On Saturday night my husband and I went and saw Guardians of the Galaxy. The movie is delightful. It’s fun, goofy and also super violent. A good balance for a superheroes movie.
Rocket Raccoon, the tiny gun-toting escaped lab experiment who enjoys creating property damage might be one of my favorite characters in the movie. He’s snarky, he’s ridiculous, and he’s kind of jerk. In all but two cases his jerkiness is hilarious and acceptable.

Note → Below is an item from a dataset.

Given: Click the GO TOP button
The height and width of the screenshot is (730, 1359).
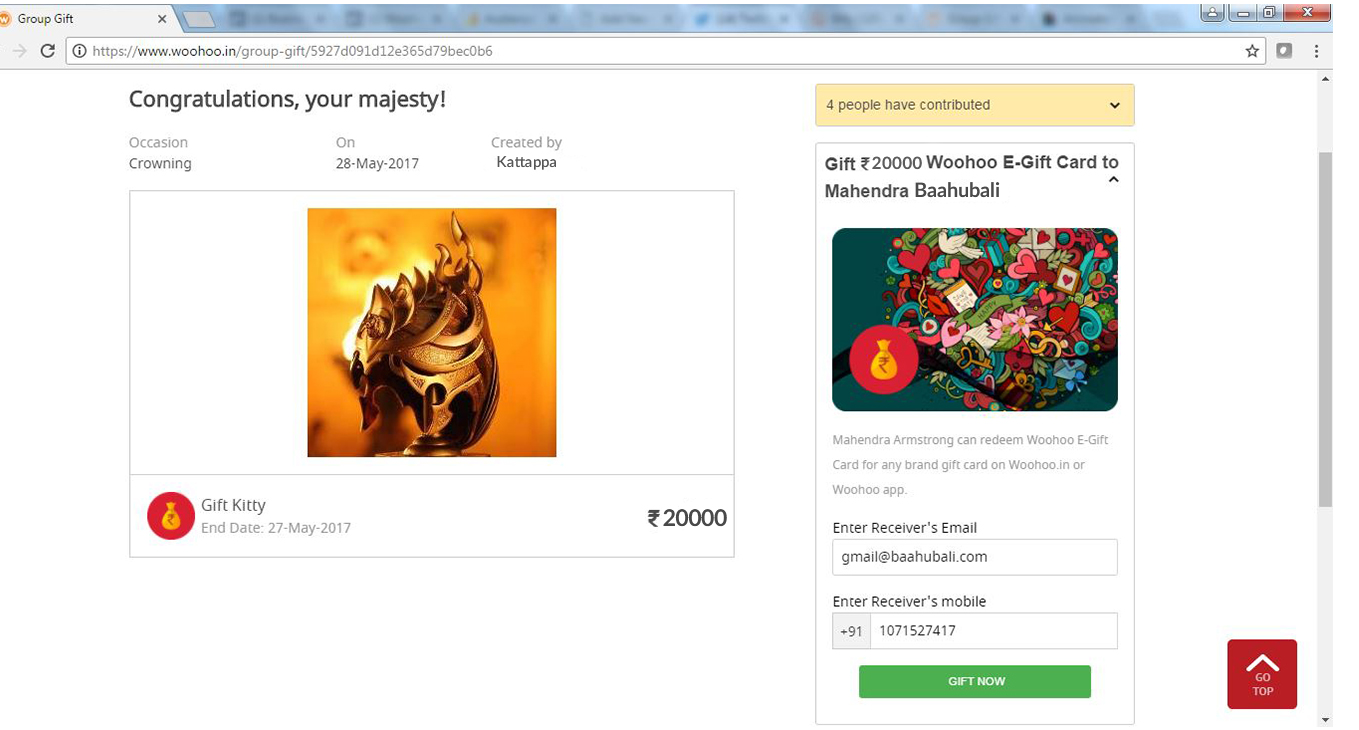Looking at the screenshot, I should tap(1262, 674).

See, Rocket makes fun of the disabled. But it’s not just that he makes of them, it’s that he literally sees them for spare parts. Rocket asks Peter to get a prosthetic leg for him during a major escape scene. Turns out that Rocket didn’t NEED the leg. He just wanted to know how the amputee looked hopping around. He makes the same joke later about taking a one-eyed man’s eye for a plan. It’s not like either of these things has ever happened to anyone, right? Oh wait. I get almost weekly reports about wheelchairs being stolen. I’ve had my cane snatched out of my hand or off of a table in order to be played with or inspected. It’s not funny.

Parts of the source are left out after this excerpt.